PROMPT:
Rewrite the entries below, replacing every "Task" with "Instruction" and leaving everything else as it is. Leave the pictures out.

....

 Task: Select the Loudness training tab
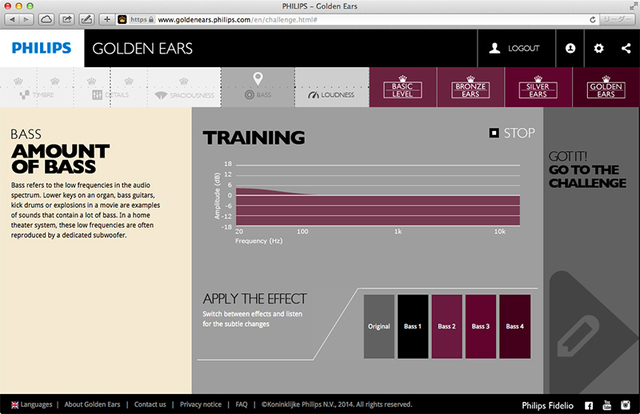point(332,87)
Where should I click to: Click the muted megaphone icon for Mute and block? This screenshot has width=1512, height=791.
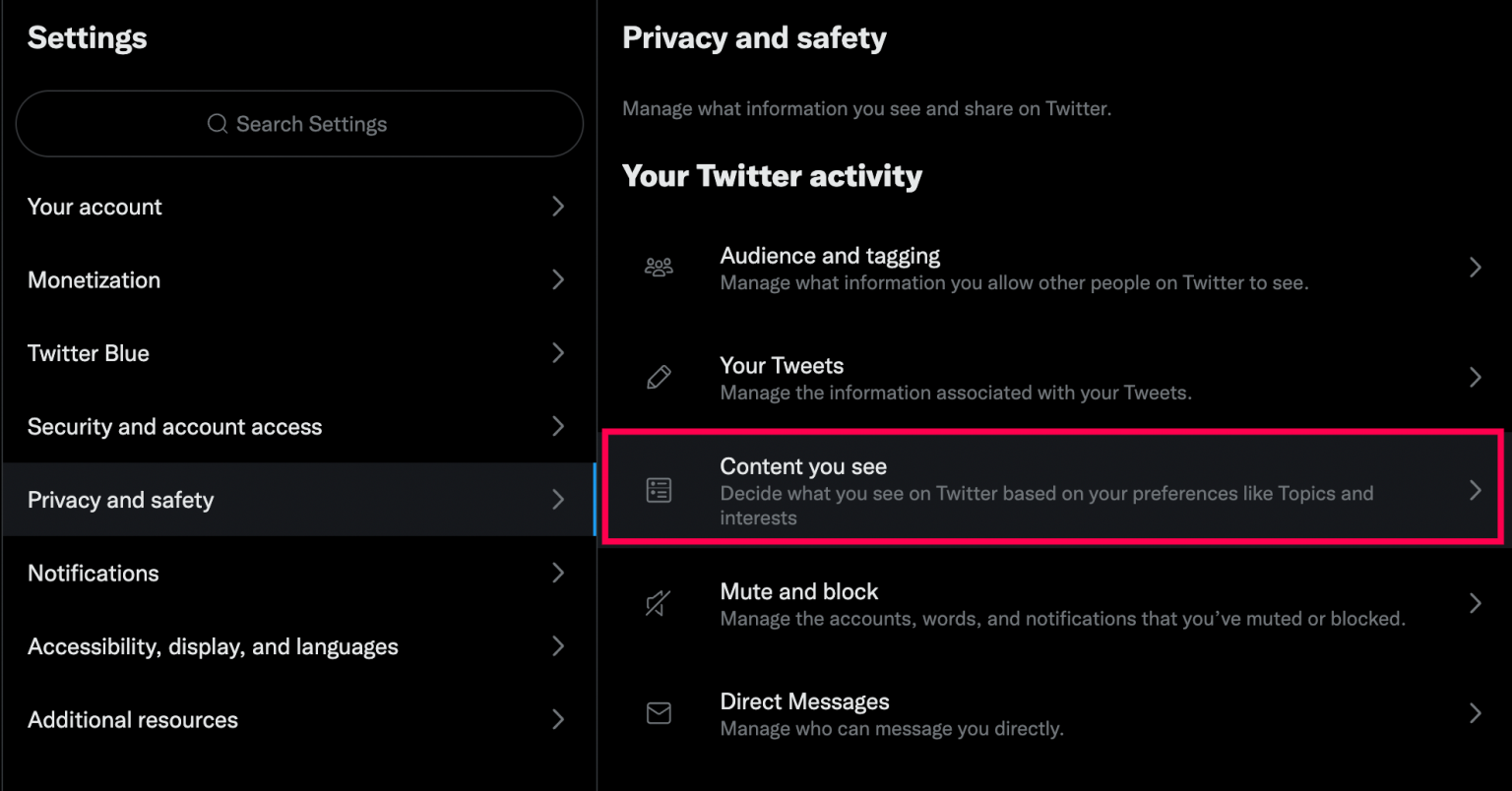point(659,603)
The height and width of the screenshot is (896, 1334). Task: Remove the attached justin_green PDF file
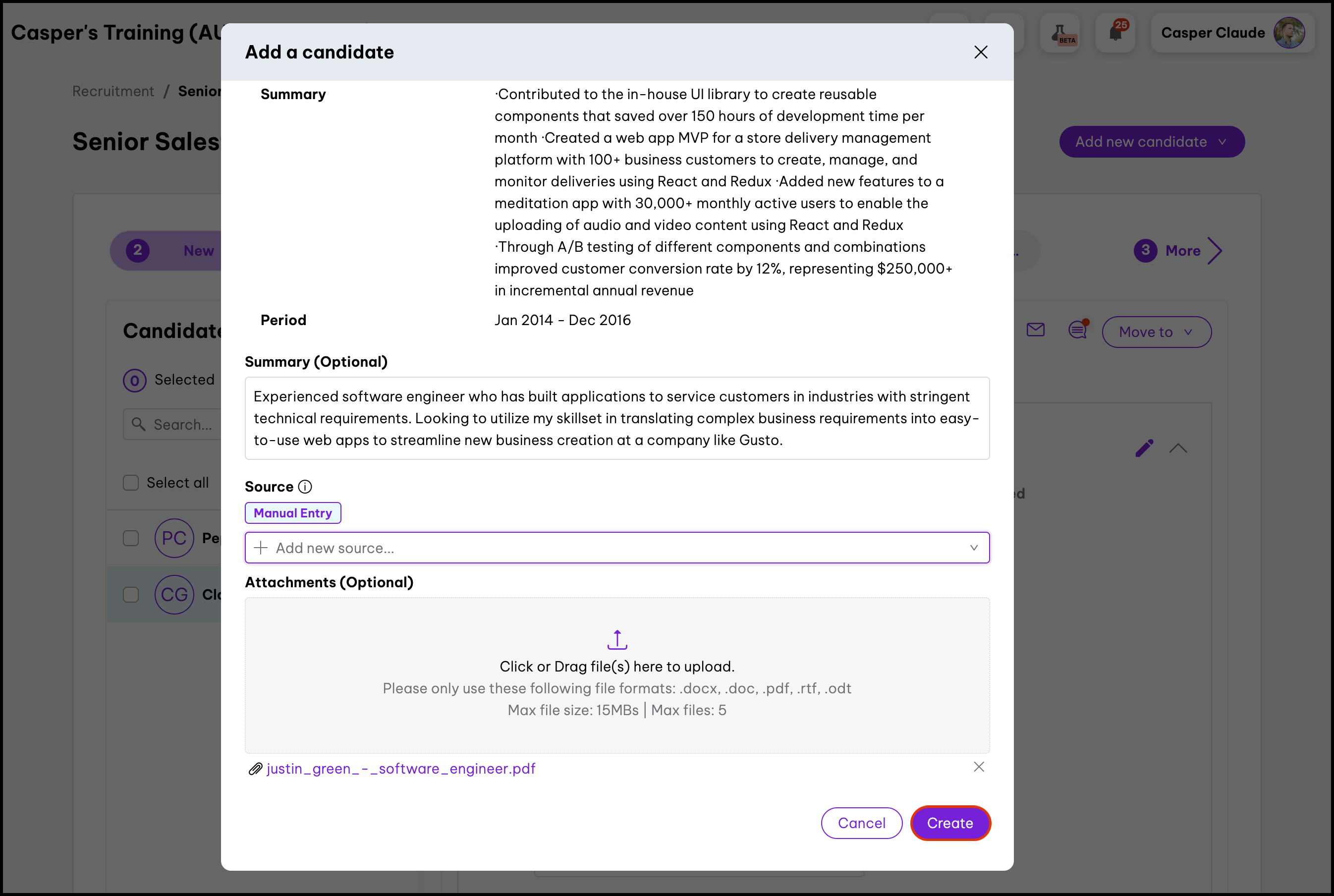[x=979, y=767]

....

EXERCISE RESPONSE:
 Instruction: Select the Loudness training tab
point(332,87)
Where should I click to: Click the muted megaphone icon for Mute and block? This screenshot has width=1512, height=791.
point(659,603)
The height and width of the screenshot is (896, 1334). Instruction: Remove the attached justin_green PDF file
[x=979, y=767]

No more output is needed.